Pike County Man Guilty Of Producing Child Pornography
For Immediate Release
U.S. Attorney's Office, Middle District of Pennsylvania
SCRANTON – The United States Attorney’s Office for the Middle District of Pennsylvania announced that on October 18, 2021, Jerald Ungerer, age 34, formerly of Milford, Pennsylvania, pled guilty before U.S. District Court Judge Malachy E. Mannion to production of child pornography.
According to Acting United States Attorney, Bruce D. Brandler, Ungerer admitted to producing multiple videos and images of minors engaged in sexually explicit conduct.
The charges stem from an investigation conducted by the Federal Bureau of Investigation, the Pennsylvania State Police and the Northeast Computer Crimes Task Force. Assistant United States Attorney Robert J. O’Hara is prosecuting the case.
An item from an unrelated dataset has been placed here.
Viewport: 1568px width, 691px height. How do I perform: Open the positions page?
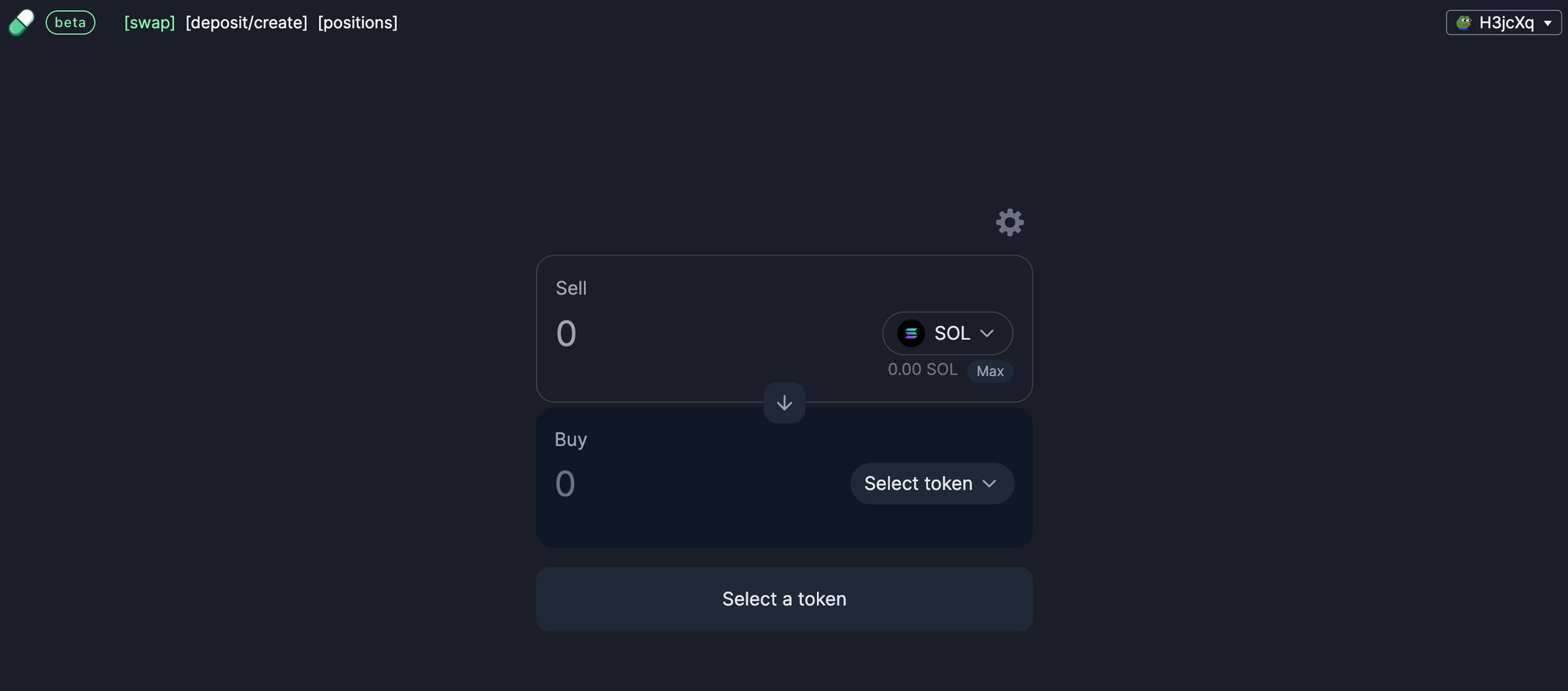pyautogui.click(x=357, y=22)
This case was brought as part of Project Safe Childhood, a nationwide initiative launched by the Department of Justice to combat the growing epidemic of child sexual exploitation and abuse. Led by the United States Attorneys' Offices and the Criminal Division's Child Exploitation and Obscenity Section, Project Safe Childhood marshals federal, state, and local resources to locate, apprehend, and prosecute individuals who sexually exploit children, and to identify and rescue victims. For more information about Project Safe Childhood, please visit www.usdoj.gov/psc For more information about internet safety education, please visit www.usdoj.gov/psc and click on the tab "resources."
A sentence following a finding of guilt is imposed by the Judge after consideration of the applicable federal sentencing statutes and the Federal Sentencing Guidelines.
The charge carries a mandatory minimum penalty of 15 years’ imprisonment, up to a maximum penalty of 30 years’ imprisonment, a term of supervised release following imprisonment, and a fine. Under the Federal Sentencing Guidelines, the Judge is also required to consider and weigh a number of factors, including the nature, circumstances and seriousness of the offense; the history and characteristics of the defendant; and the need to punish the defendant, protect the public and provide for the defendant's educational, vocational and medical needs. For these reasons, the statutory maximum penalty for the offense is not an accurate indicator of the potential sentence for a specific defendant.